Try it: All lines from the one containing "Viewport: 623px width, 325px height." through the end of the material are to be given back exactly, without pictures.

Source material:
********************

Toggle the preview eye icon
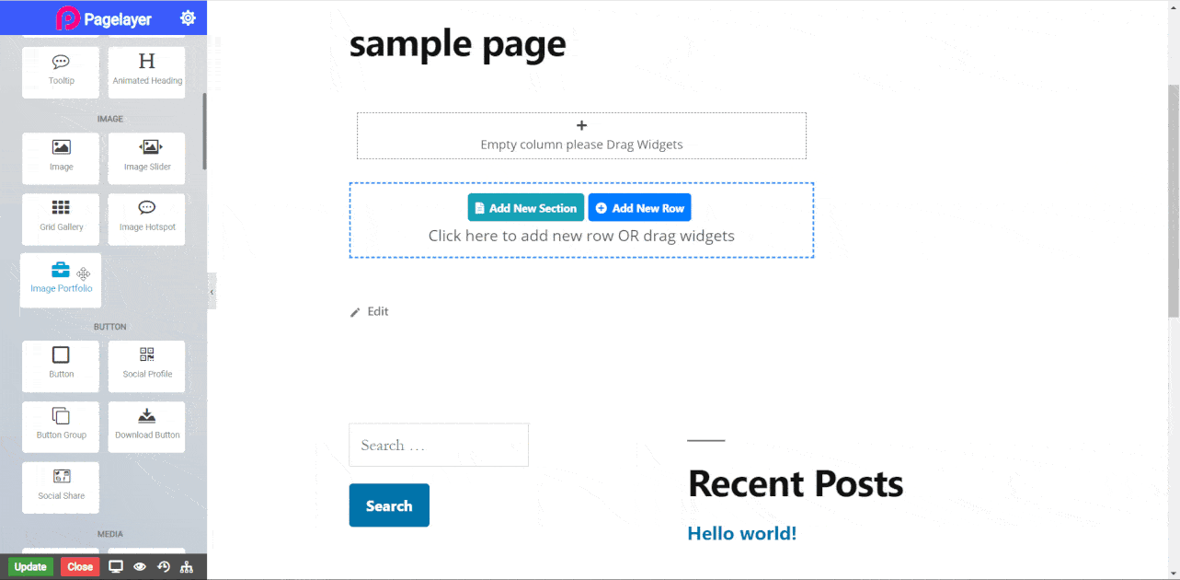The image size is (1180, 580). [139, 566]

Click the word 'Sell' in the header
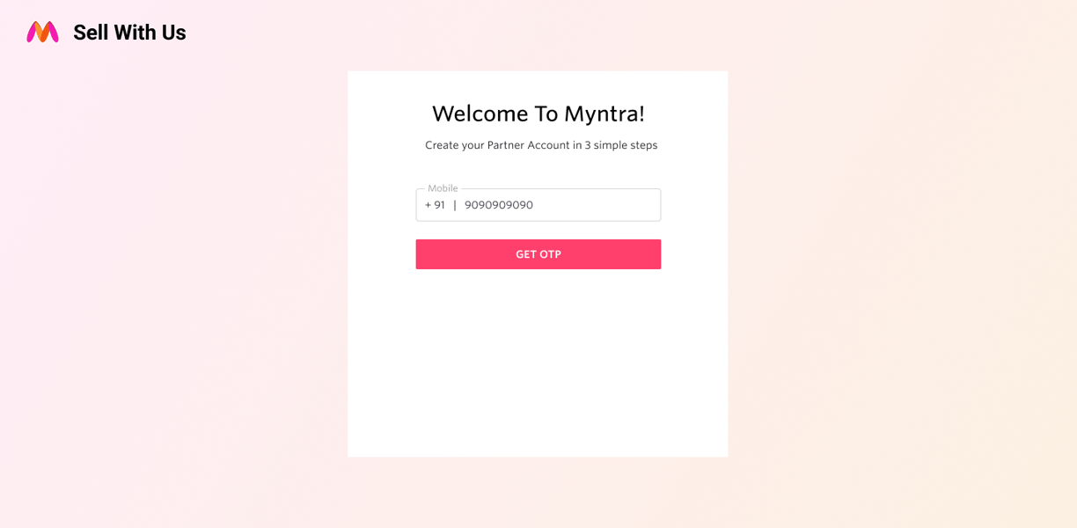pos(91,33)
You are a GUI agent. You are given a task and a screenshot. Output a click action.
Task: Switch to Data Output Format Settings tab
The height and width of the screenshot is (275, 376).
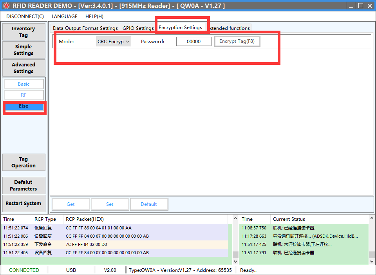tap(85, 28)
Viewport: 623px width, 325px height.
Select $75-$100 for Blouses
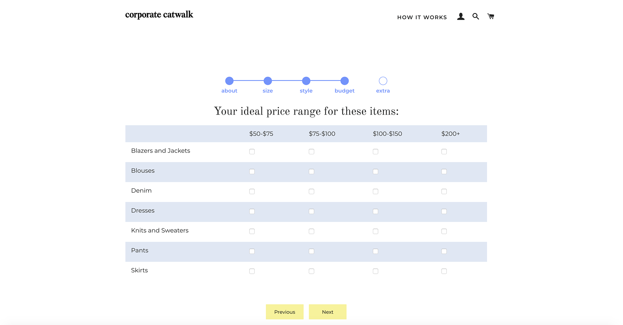pos(312,172)
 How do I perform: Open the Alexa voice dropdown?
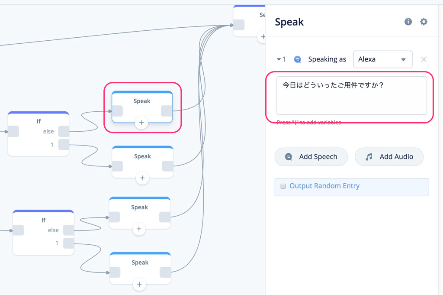click(x=382, y=59)
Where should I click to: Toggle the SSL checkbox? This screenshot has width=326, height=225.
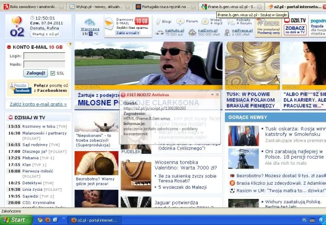(x=53, y=73)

********************

Output of the exercise:
Viewport: 623px width, 325px height.
Select $75-$100 for Blouses
pos(312,172)
 How do I perform: Open the Alexa voice dropdown?
click(x=382, y=59)
Where should I click to: Toggle the SSL checkbox? This screenshot has width=326, height=225.
(x=53, y=73)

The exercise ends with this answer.